いつもなら、大きく開放された戸口で愛想の良い店番が笑顔で声を掛けてくれるのに、今は木戸が外れて倒され、店中の品物が床に投げ捨てられている。奥からは勘に障る悲鳴がそこかしこから聞こえて、入り口の荒れ果てた様子から最悪の状況を彷彿とさせていた。
一歩、踏み出す。
足裏に何かを踏んだ感触がしても止まらず、入り口よりも酷く荒れた屋敷の中に踏み入れた。
最初に感じたのは、臭気。
むっとした、籠もったような鉄錆の臭いと微かに混じる香の匂い。
そして、その臭気を漂わせる数多の死体。男も女も区別なくそこに打ち棄てられ切り刻まれ無残な姿を晒している。すべての死体が眼を見開き恐怖を浮かべた表情のまま事切れていた。生前、そんな醜い顔など、一度も見たことがなかったのに。
そして、気付く。
番台に凭れるように俯せで倒れている、一際大柄な身体。
「……おじさん?」
吐き気を堪えながらゆっくり近づき、震える手を伸ばして顔を仰向かせた。
「ーーヒッ」
予想していた顔かどうかは、判らなかった。
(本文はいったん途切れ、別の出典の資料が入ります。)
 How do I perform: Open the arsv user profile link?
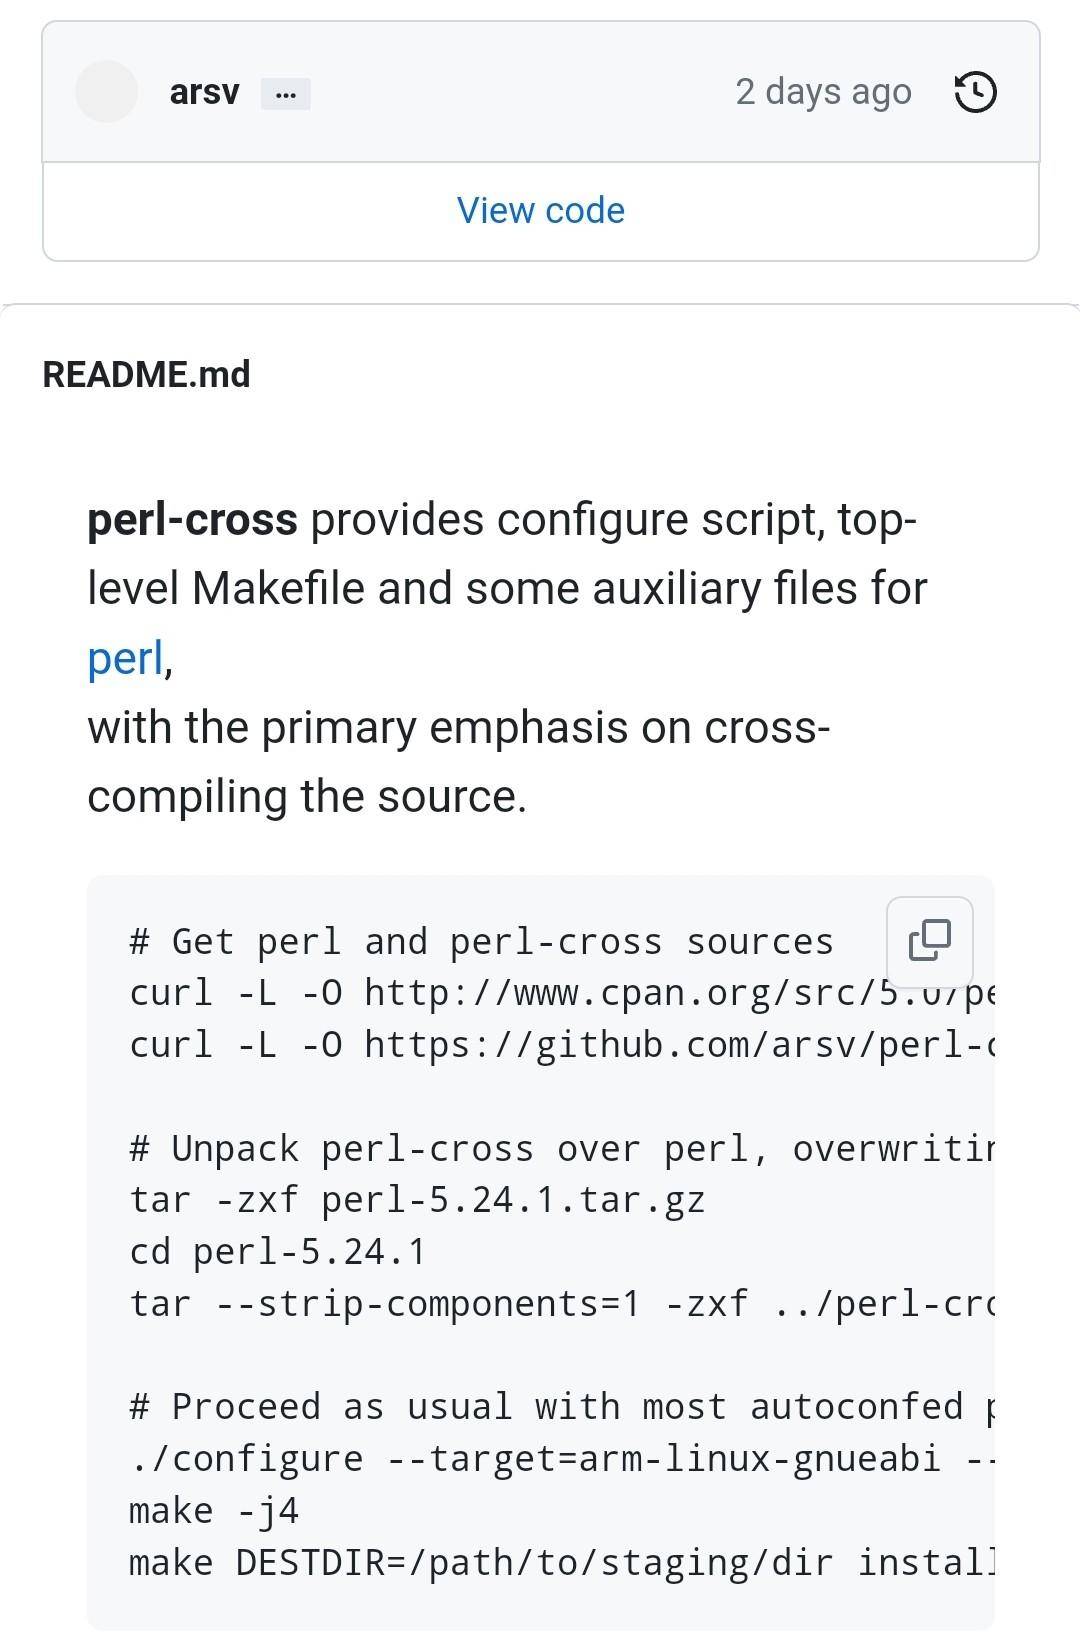pyautogui.click(x=205, y=92)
顔面は鉈のようなもので力尽くで潰されており。眼はくり抜かれ、鼻は削ぎ落とし、舌も引き抜かれて口の中から止めどなく血が溢れて、上等な着物をはしたなく汚している。顔だけでは、判別は出来なかった。ただ、この死体が着ている着物、それだけがこの屋敷内の誰なのかを示していた。
「おじ……さん」
口の中が乾いて、舌が上手く回らない。長い距離を走りきって暑い筈なのに、今は凍えるような寒気に襲われている。
ガタガタと酷くなった震えを止めることもできず、再び周囲に眼を配れば、また、気付きたくもないものに気付いてしまった。
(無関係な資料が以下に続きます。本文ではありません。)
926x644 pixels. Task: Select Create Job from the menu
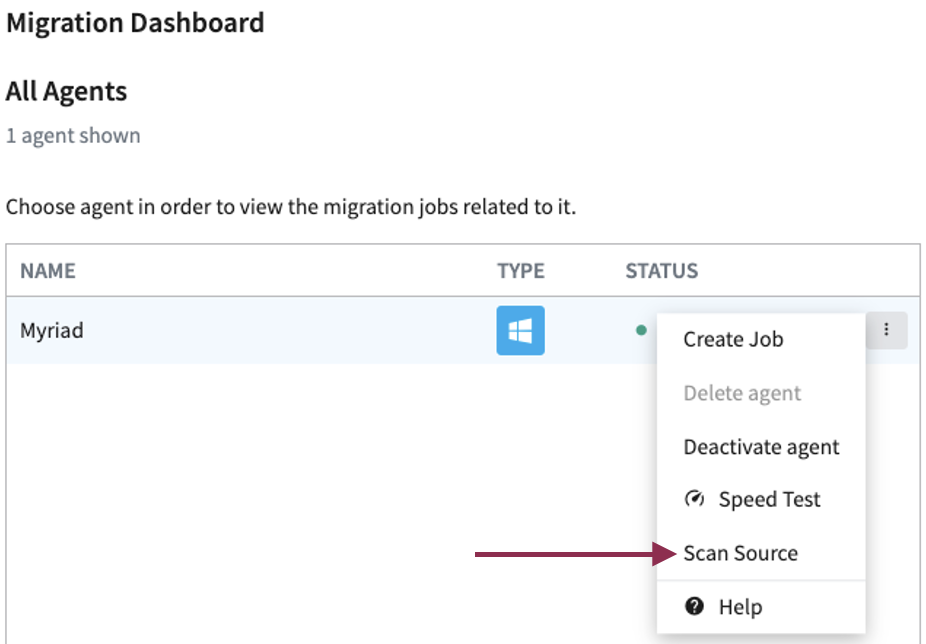click(732, 339)
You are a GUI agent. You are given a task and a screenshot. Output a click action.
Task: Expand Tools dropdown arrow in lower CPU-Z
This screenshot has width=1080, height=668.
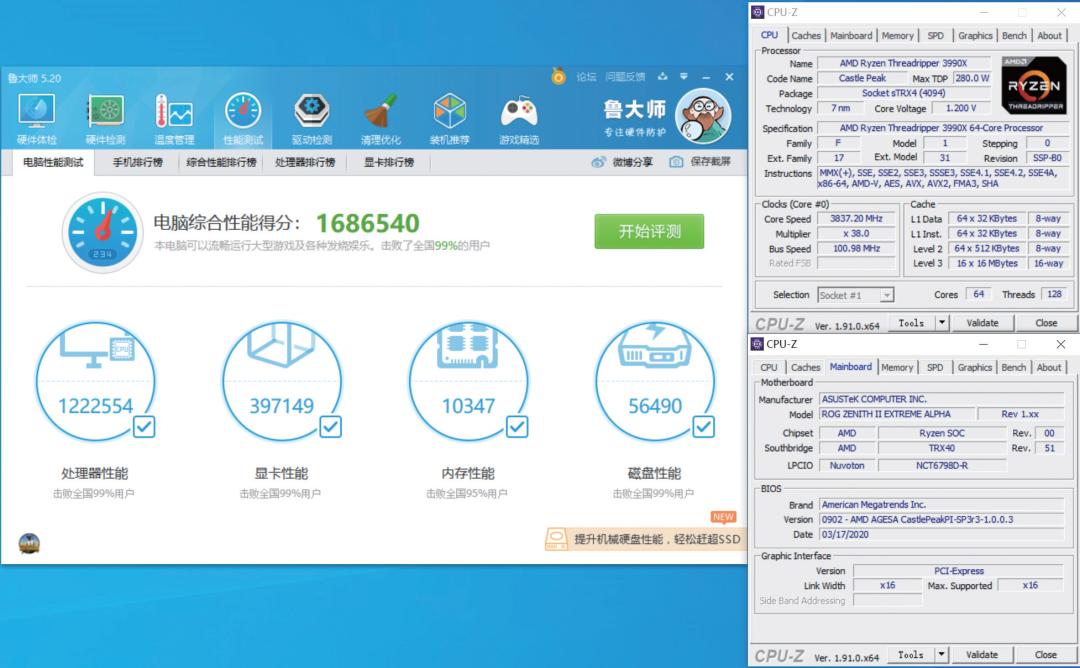[941, 655]
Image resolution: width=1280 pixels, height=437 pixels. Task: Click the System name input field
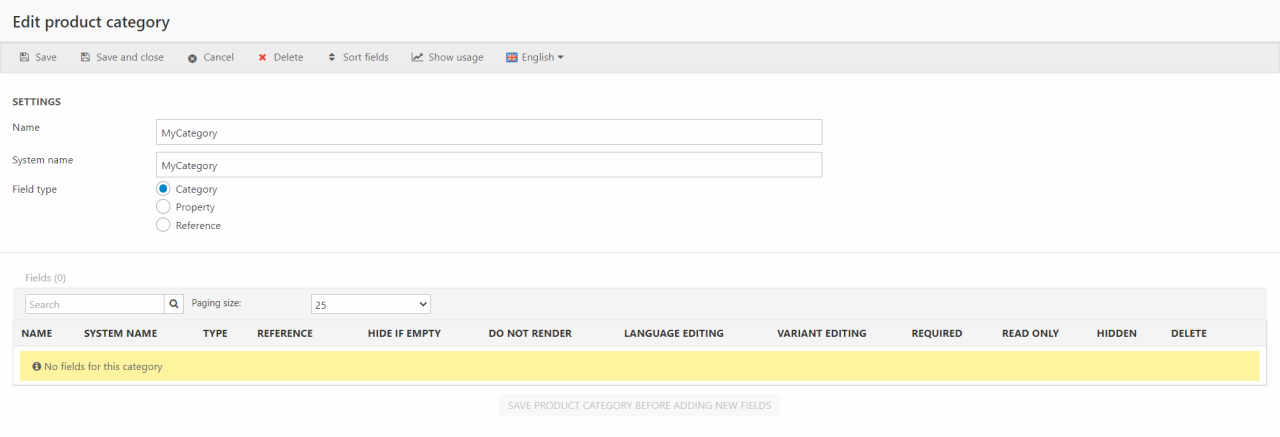[x=489, y=165]
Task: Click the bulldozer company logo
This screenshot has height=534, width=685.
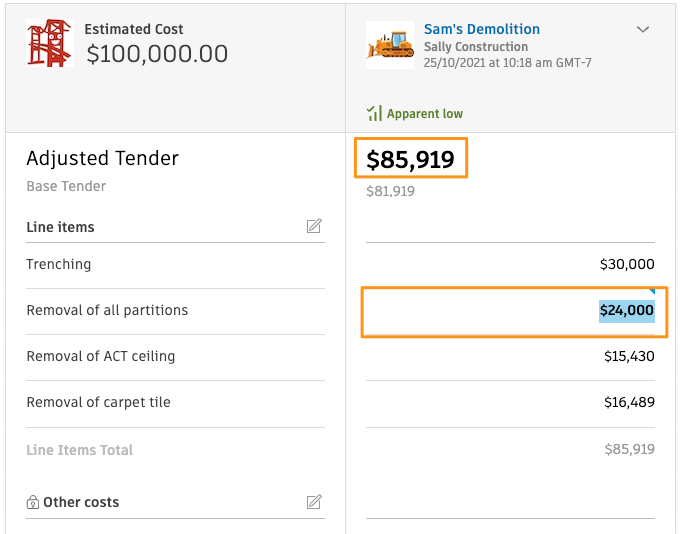Action: [x=390, y=45]
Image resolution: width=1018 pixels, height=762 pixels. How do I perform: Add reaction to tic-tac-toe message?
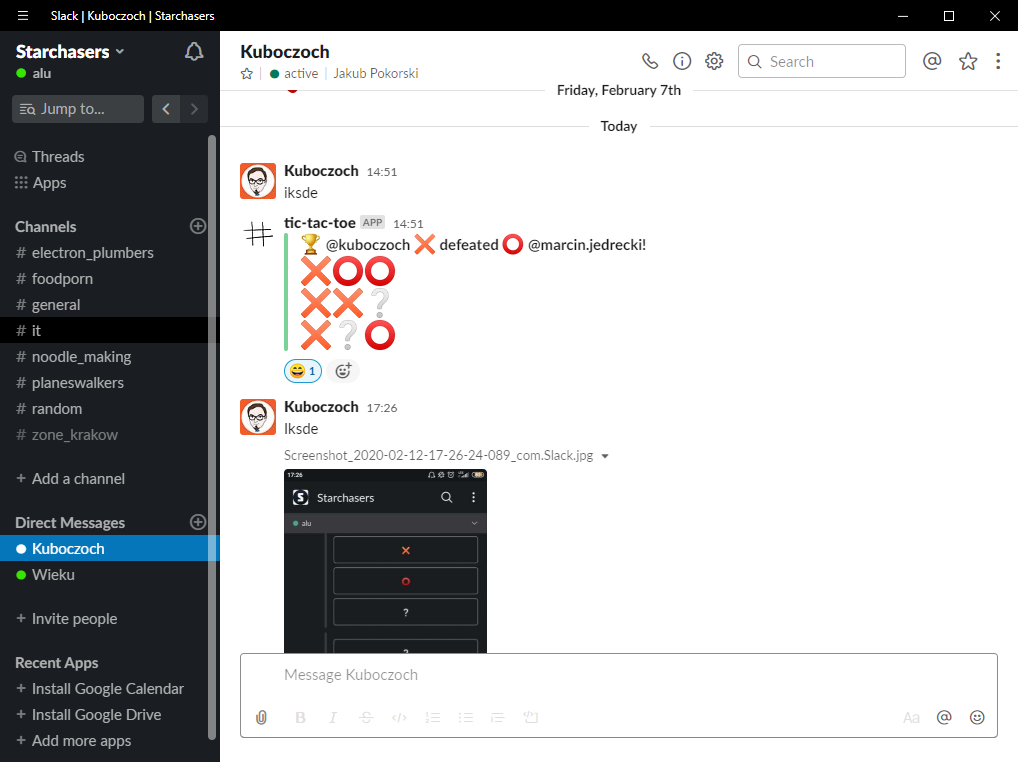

他のみなが外へ向けて倒れている中、一体だけ中に向かって倒れているあの女性。こちらからは赤く染まった着物の帯しか見えない。でも、それが誰なのか自分は知っている。
「おばさん……」
眼を見開いて、馬鹿なと呟く。嘘だと思いたかった。悪い冗談だと、誰でもいいから笑い飛ばして欲しい。何故、何故! 叔母はあの夢と同じ死に方をしている。
「熱っ」
急に左肩に焼き鏝を当てられたように痛み出した。
右手で肩を押さえ、激痛を堪えながら先を進む。玄関にはおじさん。廊下にはおばさん。では、あの子はーー。
「菊……」
頼むから、彼女だけは……!
さほど距離はない筈の彼女の部屋が、今は厭に遠い。通り抜けてきた部屋達は、まるでこの世の地獄のように残酷で、凄惨な有様だった。
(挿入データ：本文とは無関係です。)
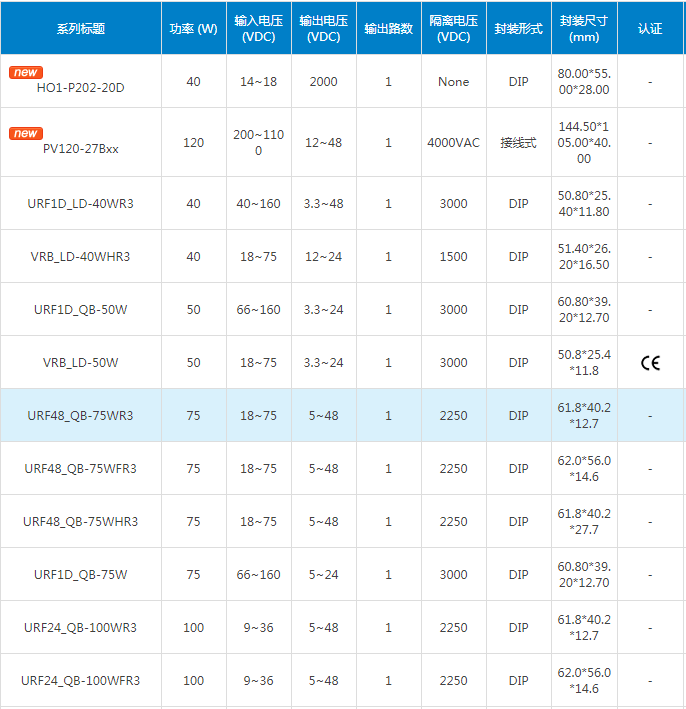The height and width of the screenshot is (709, 686).
Task: Click the CE certification mark
Action: click(650, 363)
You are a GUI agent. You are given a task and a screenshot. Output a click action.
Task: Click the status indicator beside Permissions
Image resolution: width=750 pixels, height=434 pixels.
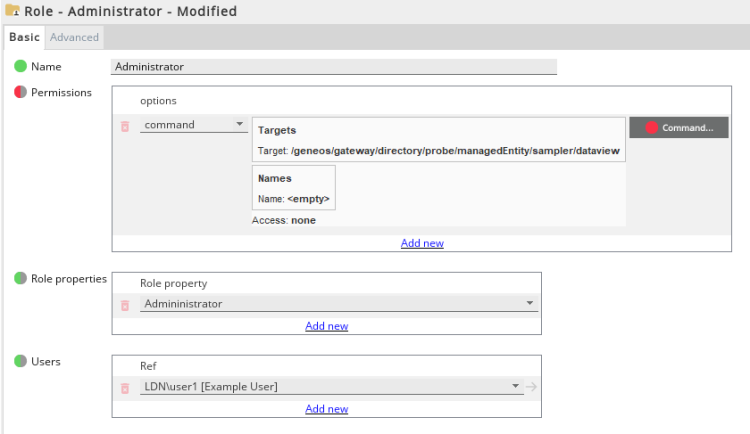[x=20, y=93]
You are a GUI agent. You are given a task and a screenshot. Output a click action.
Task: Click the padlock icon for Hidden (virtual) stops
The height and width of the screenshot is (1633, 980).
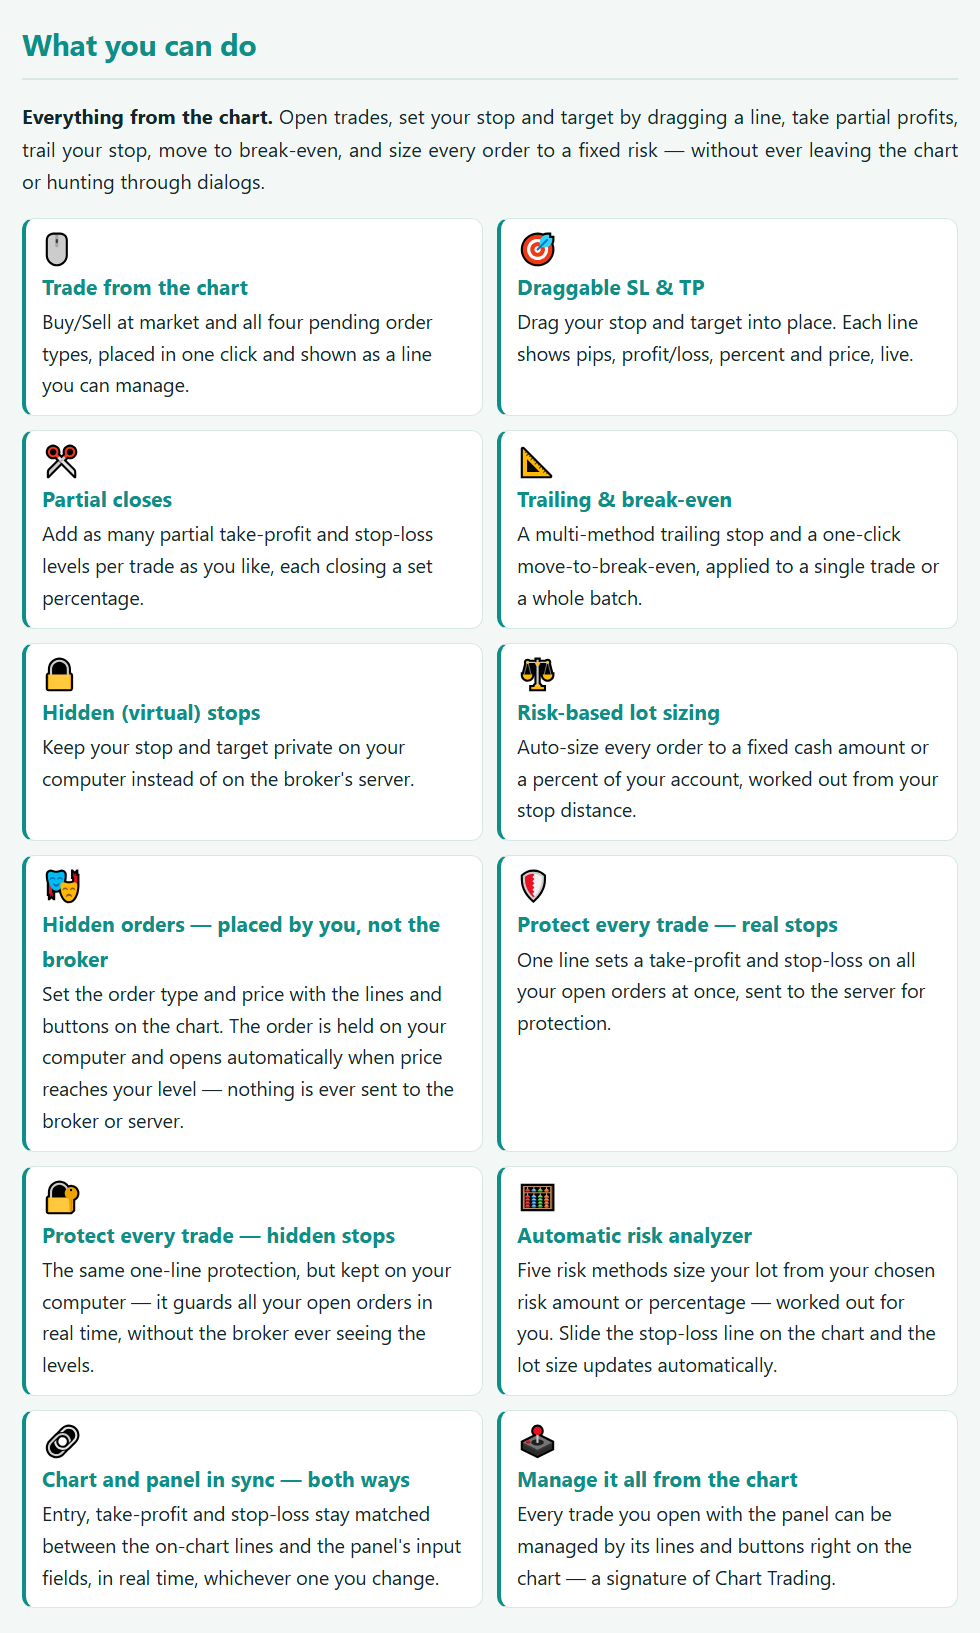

耳鳴りがする程聞こえていた悲鳴や呻き声は、もう聞こえない。押し入った山賊達はめぼしい物を攫い、残りは用無しとばかりに棄てられ踏みにじられている。人は、更に酷かった。逃げようとした者は大概背中から斬り殺されていたが、中には抵抗した者もいたのだろう。そういう者はことさら念入りに、嬲るように遊ぶように惨殺され、もはや肉塊と言っても差し支えない程に変えられている者もいた。
(こんな、こんなこと、同じ人間ができることじゃない!)
痛みに歯を食い縛り、何度も失いかける正気を必死で保ちながら、夢と同じように鮮やかな鮮血で染まった室内を歩き続ける。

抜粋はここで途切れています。